Below zero temperatures can mean big trouble for vehicles.

Thanks to record low temperatures, local towing companies saw a dramatic increase in calls for service Tuesday for dead batteries and stalled diesel vehicles.

Cathy Tennis, owner of Tennis Towing, says on a typical winter day the shop will see roughly 20 calls for towing. But on Tuesday, before 2 p.m., the business had already responded to 30 calls.

"(Monday) night we didn't see much of a difference. Now today has been a whole other story for sure," says Tennis. "Having that many calls in half of a day shows you how much the impact is."

Scott Auman, general manger of Walk's Service Center, says his shop also saw an increase in calls for service Tuesday, mostly for dead batteries.

Typically, the business sees one or two calls a day for a dead battery.
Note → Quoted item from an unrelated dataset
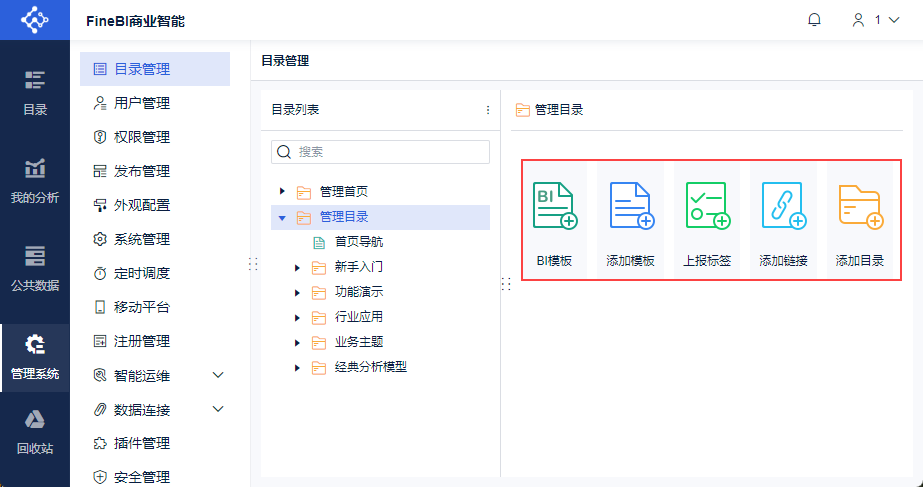Open 用户管理 menu item
Image resolution: width=923 pixels, height=487 pixels.
tap(142, 103)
On Tuesday, the shop received between 15 and 20 calls by 2 p.m

"This weather really tends to be bad news for batteries," he says. "Batteries weaken overtime and of course cold weather is worse for it."

Towing companies saw an uptick in calls despite schools, and some businesses, closing due to dangerously low temperatures.

"I can't imagine what it would be like if everyone had been out," Tennis says.

Diesel vehicles saw lots of trouble Tuesday, from emergency vehicles to pick-up trucks to larger, tractor-trailers.

With diesel, once the temperature gets below zero there is potential for the fuel to gel, stopping it from running through the motor properly.

"You have to think about temperature while you're driving and the wind chill on the fuel tank," says Tennis.

When that happens, it leaves drivers stranded.

"You have to get them inside where the fuel can warm up and then add an additive and let it run through the fuel system," says Tennis.

Tennis called in extra staff Tuesday to meet the demand. The staff kept warm by dressing properly, with layers and skin covered. The crew also got inside for a warm lunch, she says.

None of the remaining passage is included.